The present invention relates to an image processing system used in tomographic equipment such as X-ray computed tomographic equipment and a magnetic resonance imaging system or MRI system.
An image display apparatus is arranged in conventional X-ray computed tomographic equipment or a conventional magnetic resonance imaging system to display output image information. In such an image display apparatus, cine display (motion display) for displaying motion of a stomach or a heart is performed in addition to still image display. The cine display of an image in, for example, a 512.sup.2 (512.times.512) matrix corresponds to a sequential display of 20 to 30 still images per second. For the cine display in a conventional image display system, if a series of images (since the images are sequentially displayed while each image is displayed for a predetermined period of time) to be recognized as substantially a one-frame still image is given to an image unit, image information corresponding to 20 to 30 still images of the 512.sup.2 matrix is stored in a memory, and the 20 to 30 still images, data of which are stored in the memory, are switched at high speed and displayed. Therefore, in order to perform cine display, a very large capacity memory must be used. In addition, since the images stored in the memory are sequentially read out, switched and displayed, it is very difficult to perform the cine display in the conventional image display apparatus.

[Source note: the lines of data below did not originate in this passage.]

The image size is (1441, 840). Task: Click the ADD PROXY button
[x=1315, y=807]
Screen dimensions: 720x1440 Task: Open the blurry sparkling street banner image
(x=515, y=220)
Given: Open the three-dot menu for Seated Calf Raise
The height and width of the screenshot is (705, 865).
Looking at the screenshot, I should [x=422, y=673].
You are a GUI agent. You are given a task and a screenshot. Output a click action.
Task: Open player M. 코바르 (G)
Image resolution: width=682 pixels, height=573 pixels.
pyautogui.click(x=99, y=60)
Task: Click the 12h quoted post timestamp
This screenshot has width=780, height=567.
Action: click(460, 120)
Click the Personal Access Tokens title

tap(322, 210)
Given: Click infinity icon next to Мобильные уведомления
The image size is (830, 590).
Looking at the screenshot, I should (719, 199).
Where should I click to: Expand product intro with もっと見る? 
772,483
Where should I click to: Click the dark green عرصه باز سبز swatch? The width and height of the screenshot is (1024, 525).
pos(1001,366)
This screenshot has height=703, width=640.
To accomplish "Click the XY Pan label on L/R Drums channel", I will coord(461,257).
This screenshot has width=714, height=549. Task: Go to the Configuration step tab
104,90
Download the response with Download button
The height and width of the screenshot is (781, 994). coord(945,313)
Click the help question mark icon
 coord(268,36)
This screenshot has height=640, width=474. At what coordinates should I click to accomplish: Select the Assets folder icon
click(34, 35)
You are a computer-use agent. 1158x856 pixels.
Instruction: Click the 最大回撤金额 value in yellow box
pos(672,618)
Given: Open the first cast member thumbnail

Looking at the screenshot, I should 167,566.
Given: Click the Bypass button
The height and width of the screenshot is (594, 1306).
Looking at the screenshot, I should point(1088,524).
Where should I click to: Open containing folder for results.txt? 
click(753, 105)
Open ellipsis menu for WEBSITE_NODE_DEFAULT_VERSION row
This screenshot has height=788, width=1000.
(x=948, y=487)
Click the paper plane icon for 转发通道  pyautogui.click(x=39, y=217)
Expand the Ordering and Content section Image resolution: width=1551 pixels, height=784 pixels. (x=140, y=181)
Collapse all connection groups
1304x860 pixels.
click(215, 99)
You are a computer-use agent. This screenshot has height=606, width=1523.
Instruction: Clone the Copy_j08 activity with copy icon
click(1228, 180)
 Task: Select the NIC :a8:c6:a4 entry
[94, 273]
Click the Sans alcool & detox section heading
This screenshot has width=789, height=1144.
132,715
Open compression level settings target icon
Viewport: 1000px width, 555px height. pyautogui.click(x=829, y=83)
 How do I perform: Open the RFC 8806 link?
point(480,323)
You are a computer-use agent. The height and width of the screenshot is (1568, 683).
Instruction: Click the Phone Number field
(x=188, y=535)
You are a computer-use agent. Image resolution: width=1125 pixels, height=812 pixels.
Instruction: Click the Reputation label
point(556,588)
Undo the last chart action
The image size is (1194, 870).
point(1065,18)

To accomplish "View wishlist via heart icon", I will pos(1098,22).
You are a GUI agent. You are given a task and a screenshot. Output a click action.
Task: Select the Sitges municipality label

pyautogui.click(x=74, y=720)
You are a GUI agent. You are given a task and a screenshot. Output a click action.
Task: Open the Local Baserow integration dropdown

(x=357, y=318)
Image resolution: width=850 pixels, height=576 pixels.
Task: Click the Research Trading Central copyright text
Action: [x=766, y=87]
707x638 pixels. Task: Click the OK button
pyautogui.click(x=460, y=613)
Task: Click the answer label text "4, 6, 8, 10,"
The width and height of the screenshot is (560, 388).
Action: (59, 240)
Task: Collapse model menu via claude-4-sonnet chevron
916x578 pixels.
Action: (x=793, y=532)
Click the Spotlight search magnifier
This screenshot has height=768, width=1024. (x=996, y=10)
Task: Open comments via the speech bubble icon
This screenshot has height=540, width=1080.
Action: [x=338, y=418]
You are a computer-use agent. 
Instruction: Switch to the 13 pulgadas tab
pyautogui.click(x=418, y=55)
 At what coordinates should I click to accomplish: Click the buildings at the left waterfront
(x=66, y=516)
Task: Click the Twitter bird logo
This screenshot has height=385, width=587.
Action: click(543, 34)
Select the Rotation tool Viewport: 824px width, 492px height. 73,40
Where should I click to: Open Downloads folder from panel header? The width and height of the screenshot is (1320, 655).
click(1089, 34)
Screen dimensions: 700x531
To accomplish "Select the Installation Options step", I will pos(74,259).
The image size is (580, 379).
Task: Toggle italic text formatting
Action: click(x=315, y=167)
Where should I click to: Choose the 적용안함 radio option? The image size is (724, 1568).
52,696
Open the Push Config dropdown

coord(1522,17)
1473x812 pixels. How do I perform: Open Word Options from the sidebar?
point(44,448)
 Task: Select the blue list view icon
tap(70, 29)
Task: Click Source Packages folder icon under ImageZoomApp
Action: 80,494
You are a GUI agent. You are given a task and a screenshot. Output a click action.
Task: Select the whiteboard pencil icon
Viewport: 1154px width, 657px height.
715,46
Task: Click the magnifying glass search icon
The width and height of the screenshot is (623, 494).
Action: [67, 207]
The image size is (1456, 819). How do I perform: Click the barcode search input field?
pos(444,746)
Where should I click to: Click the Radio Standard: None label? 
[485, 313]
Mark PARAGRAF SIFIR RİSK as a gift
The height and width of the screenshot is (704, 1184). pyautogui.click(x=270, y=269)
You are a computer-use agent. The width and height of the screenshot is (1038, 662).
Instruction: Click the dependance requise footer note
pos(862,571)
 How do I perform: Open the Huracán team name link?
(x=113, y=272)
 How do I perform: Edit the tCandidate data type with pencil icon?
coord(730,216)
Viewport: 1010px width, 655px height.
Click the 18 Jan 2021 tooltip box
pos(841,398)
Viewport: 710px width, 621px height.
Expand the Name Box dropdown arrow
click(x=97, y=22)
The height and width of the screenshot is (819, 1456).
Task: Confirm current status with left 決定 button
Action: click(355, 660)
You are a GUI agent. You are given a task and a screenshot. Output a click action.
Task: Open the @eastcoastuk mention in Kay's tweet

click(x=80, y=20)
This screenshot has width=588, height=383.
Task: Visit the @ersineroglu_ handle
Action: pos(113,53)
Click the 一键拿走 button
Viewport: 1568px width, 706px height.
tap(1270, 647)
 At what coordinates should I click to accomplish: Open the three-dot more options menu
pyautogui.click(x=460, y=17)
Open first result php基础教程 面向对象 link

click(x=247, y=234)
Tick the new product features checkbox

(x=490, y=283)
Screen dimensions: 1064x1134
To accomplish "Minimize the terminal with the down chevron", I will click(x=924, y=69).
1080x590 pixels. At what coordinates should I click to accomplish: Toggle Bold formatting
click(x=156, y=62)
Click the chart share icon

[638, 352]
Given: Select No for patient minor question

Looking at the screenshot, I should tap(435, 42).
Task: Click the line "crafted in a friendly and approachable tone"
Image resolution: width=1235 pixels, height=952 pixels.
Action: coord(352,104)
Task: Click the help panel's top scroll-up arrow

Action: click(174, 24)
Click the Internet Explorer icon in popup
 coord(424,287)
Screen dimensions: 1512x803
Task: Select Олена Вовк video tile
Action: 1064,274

Furthermore, when window processing is performed for the image information (gradation is provided in a specific range of the original gradation data), a larger capacity memory than that described above is required, and the memory switching access becomes more complicated. Image information write/read access with respect to the memory and window processing are performed by a common central processing unit (CPU). Therefore, display image switching is greatly degraded.